◆ WHAT YOU ARE ASKED TO DO
The expected output is the line bearing "Where should I click to: Open the Table" followed by all remaining lines of the records, each restated word for word.

◆ RECORDS SUPPLIED
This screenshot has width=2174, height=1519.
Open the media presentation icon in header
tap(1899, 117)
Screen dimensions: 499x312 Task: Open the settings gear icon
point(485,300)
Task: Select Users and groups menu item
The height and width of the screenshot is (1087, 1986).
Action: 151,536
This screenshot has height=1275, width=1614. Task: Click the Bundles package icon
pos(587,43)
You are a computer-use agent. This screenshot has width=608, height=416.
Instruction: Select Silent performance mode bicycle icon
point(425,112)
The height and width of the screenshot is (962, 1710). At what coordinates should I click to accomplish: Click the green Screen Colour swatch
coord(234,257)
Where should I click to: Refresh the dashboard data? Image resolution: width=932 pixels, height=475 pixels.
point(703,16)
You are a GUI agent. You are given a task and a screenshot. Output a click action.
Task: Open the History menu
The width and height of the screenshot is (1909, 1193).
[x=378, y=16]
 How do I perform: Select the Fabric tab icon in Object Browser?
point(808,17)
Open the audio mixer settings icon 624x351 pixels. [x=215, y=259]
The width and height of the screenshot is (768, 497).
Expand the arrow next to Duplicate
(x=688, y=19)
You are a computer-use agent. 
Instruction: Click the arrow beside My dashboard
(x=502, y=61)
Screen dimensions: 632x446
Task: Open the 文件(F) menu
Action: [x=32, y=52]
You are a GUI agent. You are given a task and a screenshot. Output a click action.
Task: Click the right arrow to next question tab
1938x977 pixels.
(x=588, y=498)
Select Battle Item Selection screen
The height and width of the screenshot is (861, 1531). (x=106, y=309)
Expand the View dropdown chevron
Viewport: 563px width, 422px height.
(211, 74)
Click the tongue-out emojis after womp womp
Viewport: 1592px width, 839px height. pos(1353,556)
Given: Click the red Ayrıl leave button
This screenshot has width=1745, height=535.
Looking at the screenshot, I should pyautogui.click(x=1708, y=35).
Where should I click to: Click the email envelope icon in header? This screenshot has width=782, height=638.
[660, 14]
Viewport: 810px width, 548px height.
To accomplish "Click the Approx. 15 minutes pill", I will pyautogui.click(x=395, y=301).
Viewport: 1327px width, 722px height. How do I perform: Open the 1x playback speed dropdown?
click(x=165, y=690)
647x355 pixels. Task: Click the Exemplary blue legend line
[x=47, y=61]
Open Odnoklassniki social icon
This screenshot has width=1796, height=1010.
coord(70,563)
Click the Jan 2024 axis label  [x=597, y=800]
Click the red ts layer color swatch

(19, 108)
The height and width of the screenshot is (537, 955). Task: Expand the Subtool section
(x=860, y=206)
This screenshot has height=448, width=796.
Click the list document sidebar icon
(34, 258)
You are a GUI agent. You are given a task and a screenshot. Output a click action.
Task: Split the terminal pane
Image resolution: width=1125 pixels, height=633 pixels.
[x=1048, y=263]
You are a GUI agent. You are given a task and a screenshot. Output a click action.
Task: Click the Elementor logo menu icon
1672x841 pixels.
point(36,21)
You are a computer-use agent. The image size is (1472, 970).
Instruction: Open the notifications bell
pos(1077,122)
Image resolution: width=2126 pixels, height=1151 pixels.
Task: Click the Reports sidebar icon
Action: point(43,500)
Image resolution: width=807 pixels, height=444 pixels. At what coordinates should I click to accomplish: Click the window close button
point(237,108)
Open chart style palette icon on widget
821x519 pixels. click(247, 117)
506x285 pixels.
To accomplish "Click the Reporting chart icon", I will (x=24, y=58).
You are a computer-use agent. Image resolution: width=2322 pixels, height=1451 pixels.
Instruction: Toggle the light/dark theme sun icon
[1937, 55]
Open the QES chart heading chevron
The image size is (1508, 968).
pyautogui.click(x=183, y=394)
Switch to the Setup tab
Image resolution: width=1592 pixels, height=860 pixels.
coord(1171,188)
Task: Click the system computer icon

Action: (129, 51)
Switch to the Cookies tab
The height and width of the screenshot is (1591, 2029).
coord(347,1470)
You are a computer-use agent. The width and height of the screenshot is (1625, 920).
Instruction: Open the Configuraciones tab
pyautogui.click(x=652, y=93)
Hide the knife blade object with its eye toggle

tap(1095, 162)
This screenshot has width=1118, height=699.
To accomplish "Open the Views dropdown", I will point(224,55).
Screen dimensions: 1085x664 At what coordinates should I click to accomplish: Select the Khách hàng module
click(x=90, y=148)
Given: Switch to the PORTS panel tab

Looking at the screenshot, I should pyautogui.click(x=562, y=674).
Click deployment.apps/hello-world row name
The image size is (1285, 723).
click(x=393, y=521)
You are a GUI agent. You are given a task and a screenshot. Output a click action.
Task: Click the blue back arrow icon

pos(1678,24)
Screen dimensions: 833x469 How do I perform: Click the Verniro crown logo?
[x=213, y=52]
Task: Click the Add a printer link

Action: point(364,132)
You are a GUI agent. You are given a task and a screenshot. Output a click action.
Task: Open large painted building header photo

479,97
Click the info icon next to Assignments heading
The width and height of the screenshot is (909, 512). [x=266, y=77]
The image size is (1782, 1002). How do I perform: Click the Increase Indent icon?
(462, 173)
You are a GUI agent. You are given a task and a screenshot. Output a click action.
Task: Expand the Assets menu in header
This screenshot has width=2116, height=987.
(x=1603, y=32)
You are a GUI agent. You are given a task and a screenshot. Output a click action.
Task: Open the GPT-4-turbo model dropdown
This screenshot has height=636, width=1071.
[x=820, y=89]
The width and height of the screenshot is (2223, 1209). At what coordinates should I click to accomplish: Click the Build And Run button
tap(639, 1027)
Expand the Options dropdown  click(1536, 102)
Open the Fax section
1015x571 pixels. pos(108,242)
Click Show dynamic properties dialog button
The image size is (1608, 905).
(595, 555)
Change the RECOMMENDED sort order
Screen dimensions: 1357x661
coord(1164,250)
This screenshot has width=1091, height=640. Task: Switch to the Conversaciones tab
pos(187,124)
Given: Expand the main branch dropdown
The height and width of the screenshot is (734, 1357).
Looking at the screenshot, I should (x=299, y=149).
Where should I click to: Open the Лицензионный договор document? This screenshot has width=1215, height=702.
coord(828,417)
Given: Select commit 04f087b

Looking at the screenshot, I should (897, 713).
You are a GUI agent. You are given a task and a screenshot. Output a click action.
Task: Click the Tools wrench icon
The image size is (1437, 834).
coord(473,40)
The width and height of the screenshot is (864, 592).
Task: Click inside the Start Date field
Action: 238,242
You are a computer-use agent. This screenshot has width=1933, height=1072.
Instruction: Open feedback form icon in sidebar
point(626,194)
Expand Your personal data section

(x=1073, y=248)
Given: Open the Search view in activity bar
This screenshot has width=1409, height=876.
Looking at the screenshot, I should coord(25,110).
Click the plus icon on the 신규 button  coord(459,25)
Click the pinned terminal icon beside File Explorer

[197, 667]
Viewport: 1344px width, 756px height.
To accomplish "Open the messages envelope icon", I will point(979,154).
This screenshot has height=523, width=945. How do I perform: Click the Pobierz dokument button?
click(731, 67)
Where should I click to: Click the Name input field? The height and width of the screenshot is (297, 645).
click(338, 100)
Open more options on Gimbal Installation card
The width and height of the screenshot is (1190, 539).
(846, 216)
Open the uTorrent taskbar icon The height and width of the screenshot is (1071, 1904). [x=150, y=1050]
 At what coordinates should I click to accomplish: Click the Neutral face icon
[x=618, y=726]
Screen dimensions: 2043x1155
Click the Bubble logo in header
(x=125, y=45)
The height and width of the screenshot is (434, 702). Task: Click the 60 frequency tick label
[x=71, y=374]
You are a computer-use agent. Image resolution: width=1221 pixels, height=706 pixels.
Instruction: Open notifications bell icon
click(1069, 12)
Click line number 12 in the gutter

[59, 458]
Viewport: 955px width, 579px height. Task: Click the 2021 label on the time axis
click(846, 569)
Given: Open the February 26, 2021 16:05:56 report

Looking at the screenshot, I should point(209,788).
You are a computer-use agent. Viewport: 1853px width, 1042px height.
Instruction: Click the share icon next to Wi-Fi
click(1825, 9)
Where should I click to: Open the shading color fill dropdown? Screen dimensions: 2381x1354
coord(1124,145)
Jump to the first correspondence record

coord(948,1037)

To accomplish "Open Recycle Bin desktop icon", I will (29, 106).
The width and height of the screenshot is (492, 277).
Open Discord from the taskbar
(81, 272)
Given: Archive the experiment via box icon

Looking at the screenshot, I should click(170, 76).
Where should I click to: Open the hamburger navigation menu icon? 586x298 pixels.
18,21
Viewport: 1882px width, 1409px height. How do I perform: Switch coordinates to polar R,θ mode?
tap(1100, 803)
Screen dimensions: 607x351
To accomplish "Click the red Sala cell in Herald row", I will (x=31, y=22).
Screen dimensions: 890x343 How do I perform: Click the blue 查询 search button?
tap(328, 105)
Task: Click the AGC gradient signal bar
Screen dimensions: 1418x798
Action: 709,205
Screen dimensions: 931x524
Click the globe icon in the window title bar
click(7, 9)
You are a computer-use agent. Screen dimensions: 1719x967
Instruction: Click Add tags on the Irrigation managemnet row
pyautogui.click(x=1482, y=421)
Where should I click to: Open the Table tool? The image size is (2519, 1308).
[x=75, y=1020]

◆ REPLY TO THE TASK
Where should I click to: Open the Table tool? The image size is (2519, 1308).
[x=75, y=1020]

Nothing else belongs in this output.